Niektóre dzianiny potrzebują czasu..
Tak było w przypadku tego szala.. Był to mój wakacyjny projekt, który zabrałam ze sobą na wulkaniczny wypoczynek, i bardzo dobrze mi szło dzierganie go, jak dobrze pamiętam, w słońcem i solą morską skąpanej wietrznej krainie.
Tuż po powrocie byłam juz bliska jego końca, właściwie jedynie częściowe zamknięcie oczek dzieliło mnie od noszenia.. ale straciłam z jakiegoś powodu do niego serce. Odłożyłam, schowałam, nawet przy jakiejś okazji odnajdując go, pozbawiłam go, trzymajacej w ryzach jeszcze niezamknięte oczka, żyłki...
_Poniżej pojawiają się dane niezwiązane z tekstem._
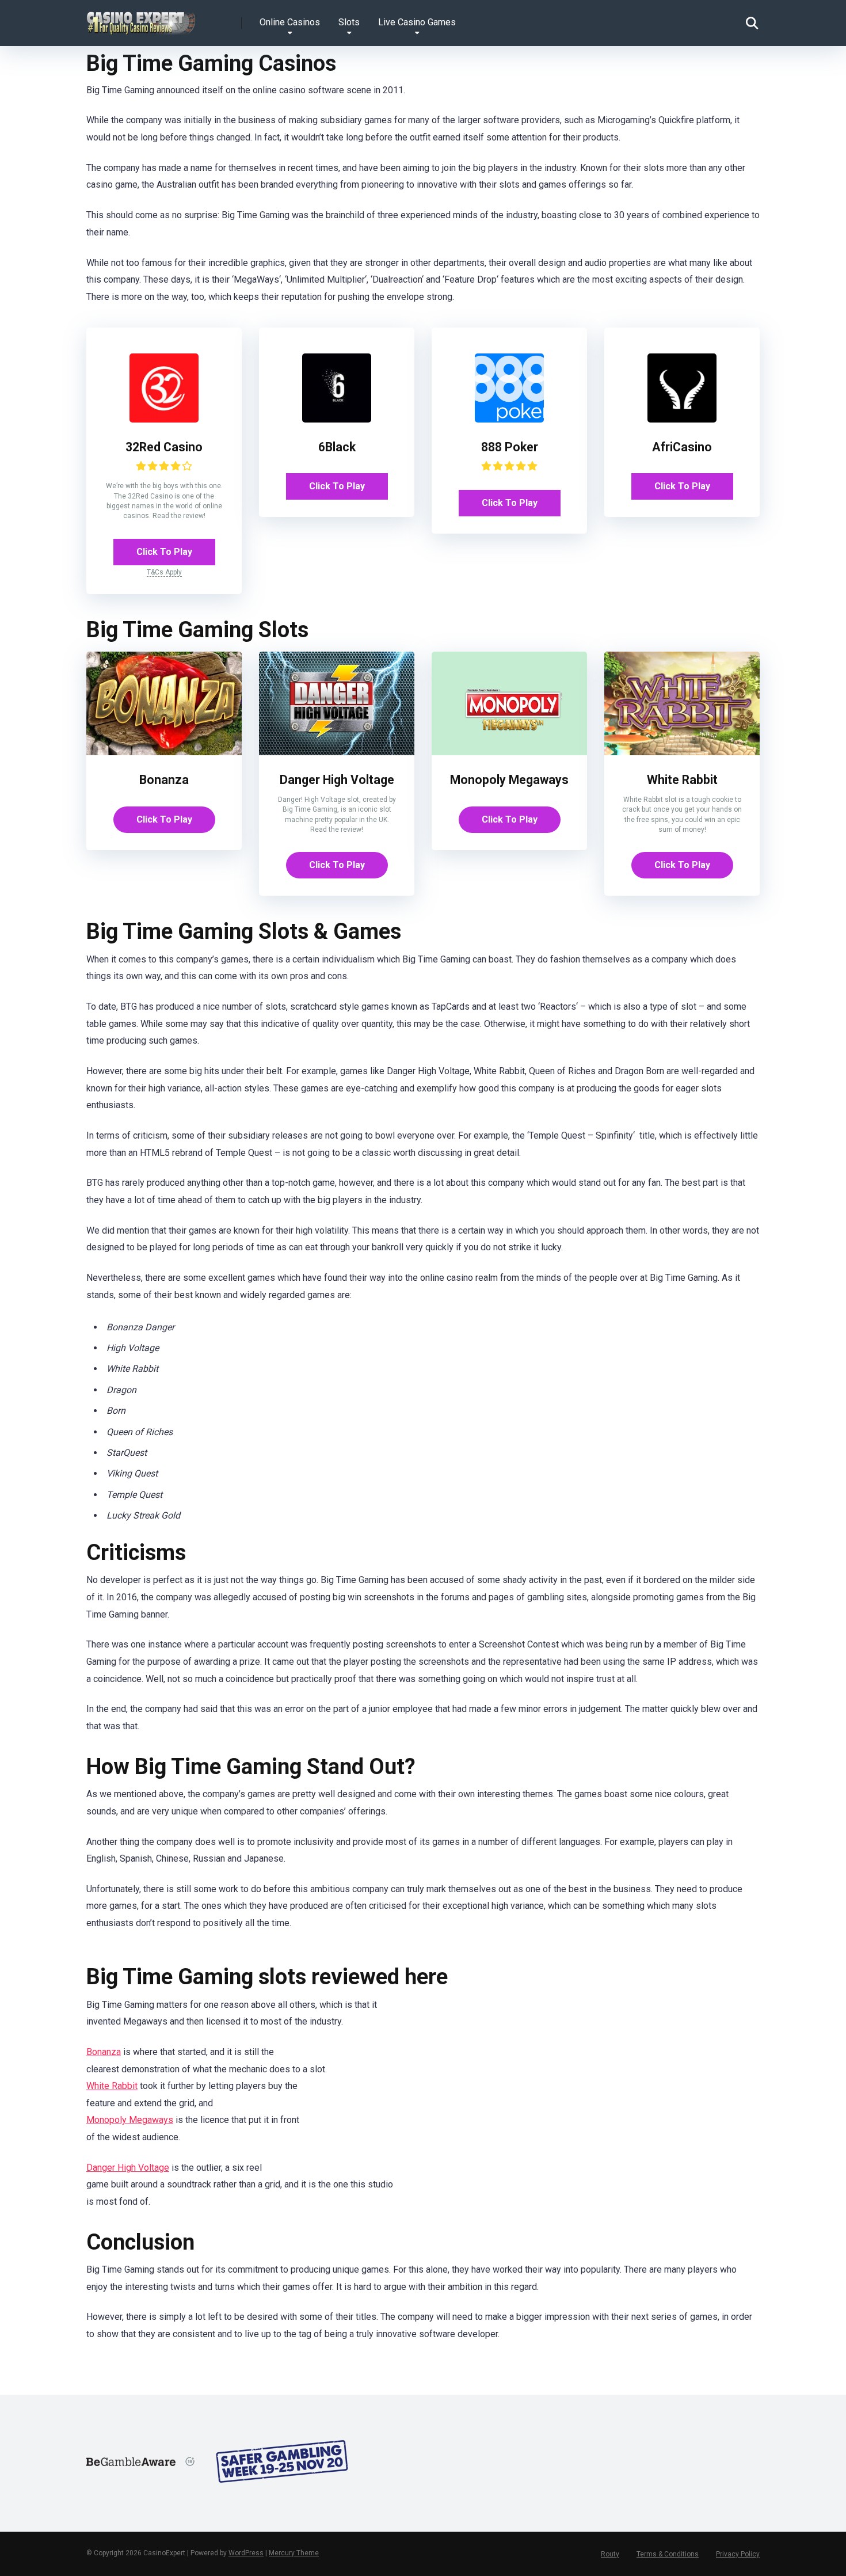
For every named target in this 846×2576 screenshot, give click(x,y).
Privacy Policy (738, 2554)
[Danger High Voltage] (336, 752)
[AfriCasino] (682, 419)
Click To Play (164, 551)
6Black (337, 447)
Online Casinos (290, 22)
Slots (349, 22)
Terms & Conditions (668, 2554)
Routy (610, 2554)
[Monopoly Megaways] (509, 752)
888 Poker (509, 447)
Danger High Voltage (337, 780)
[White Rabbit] (682, 752)
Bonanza (164, 780)
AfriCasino (682, 447)
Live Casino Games (417, 22)
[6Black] (336, 419)
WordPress (246, 2553)
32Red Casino (164, 447)
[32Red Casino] (164, 419)
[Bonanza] (164, 752)
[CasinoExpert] (141, 19)
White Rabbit (682, 780)
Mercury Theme (294, 2553)
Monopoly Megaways (509, 780)
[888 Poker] (509, 419)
I niespełna 2 tygodnie temu przypomniałam sobie o nim! Planuję niebawem krótki wypad do PL, w czasie którego czekają mnie dość eleganckie atrakcje, w związku z tym poczułam nagle przypływ potrzeby posiadania nie tyle luksusowego szala, bo ten takim z pewnością jest, ale przede wszystkim eleganckiego! I mam...
Oto my, ja i mój Expressive według projektu Joji Locatelli :
Włóczka to zalecane do tego projektu malabrigowe włókno - silkpaca.
Fascynuje mnie czystość i elegancja wykorzystanej konstrukcji i splotów w tej dzianinie. Nie jest to jednak projekt dla każdego, przekręcone oczka mocno mnie spowolniły podczas dziergania, ponieważ pracując w rzędach moje oczka musiałam dodatkowo przekręcać, lub zmusić się do dziergania "poprawnego", ale warto było, przyznaję.. urzeczona jestem lekkością i gracją tej nitki i pewnie jeszcze niebawem coś z niej zmaluję.. też w kolorze - bo.. a właściwie to dlaczego nie?